PROVIDED RECORDS:
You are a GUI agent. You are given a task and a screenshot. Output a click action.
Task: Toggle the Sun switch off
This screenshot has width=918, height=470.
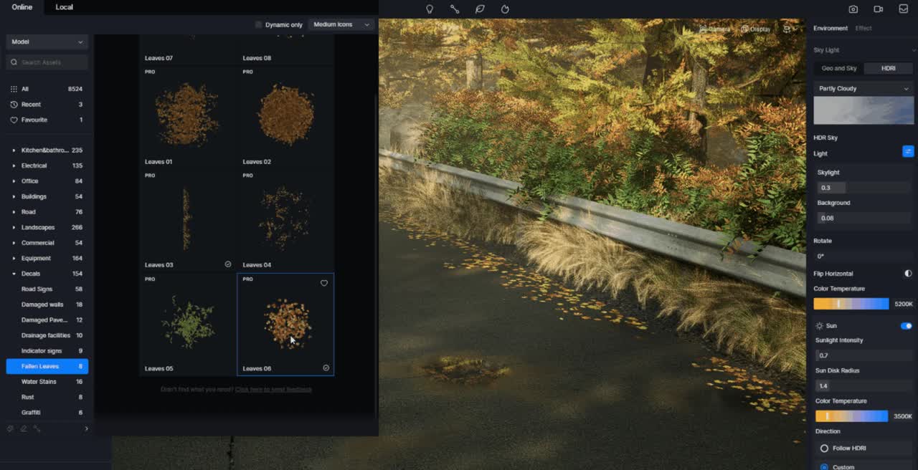pyautogui.click(x=906, y=325)
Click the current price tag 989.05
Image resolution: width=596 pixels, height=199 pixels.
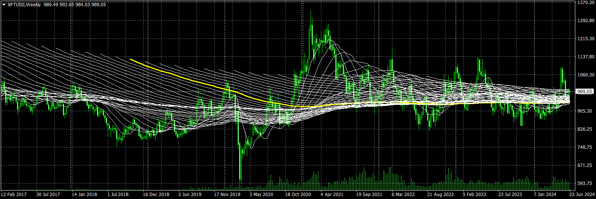585,92
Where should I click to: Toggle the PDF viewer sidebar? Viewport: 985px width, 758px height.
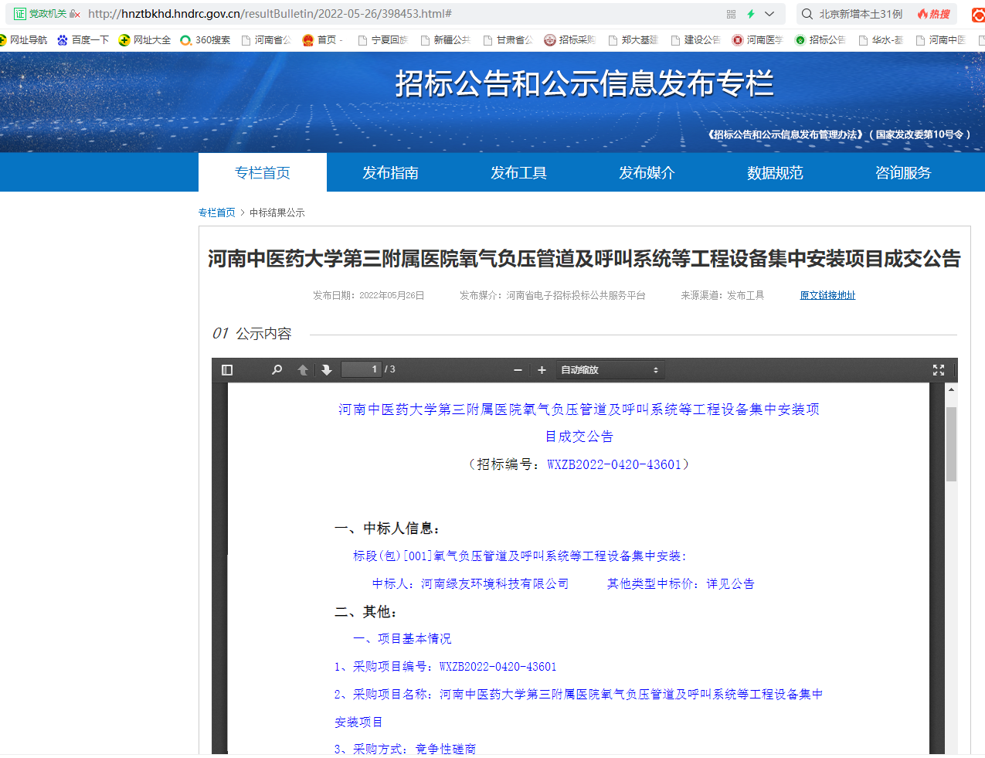tap(227, 370)
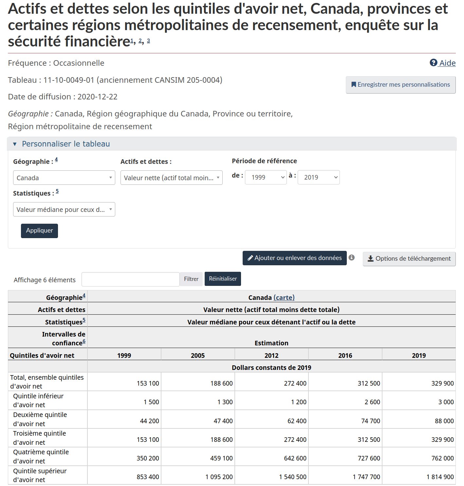Open Options de téléchargement download button
Image resolution: width=464 pixels, height=486 pixels.
pyautogui.click(x=409, y=259)
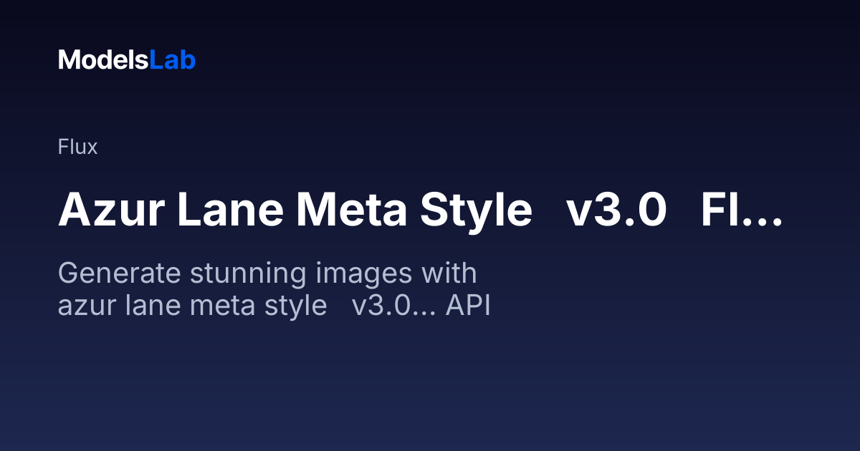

ASSIGNMENT: In copying the listing, reproduce each line exactly and omit the pictures.

SOLUTION FOR THIS PROBLEM:
You are a GUI agent. You are given a task and a screenshot. Output a click action.
Task: Toggle the Sun switch off
This screenshot has width=918, height=470.
pyautogui.click(x=906, y=325)
Click the current price tag 989.05
Image resolution: width=596 pixels, height=199 pixels.
585,92
Where should I click to: Toggle the PDF viewer sidebar? Viewport: 985px width, 758px height.
tap(227, 370)
Open Options de téléchargement download button
Image resolution: width=464 pixels, height=486 pixels.
pyautogui.click(x=409, y=259)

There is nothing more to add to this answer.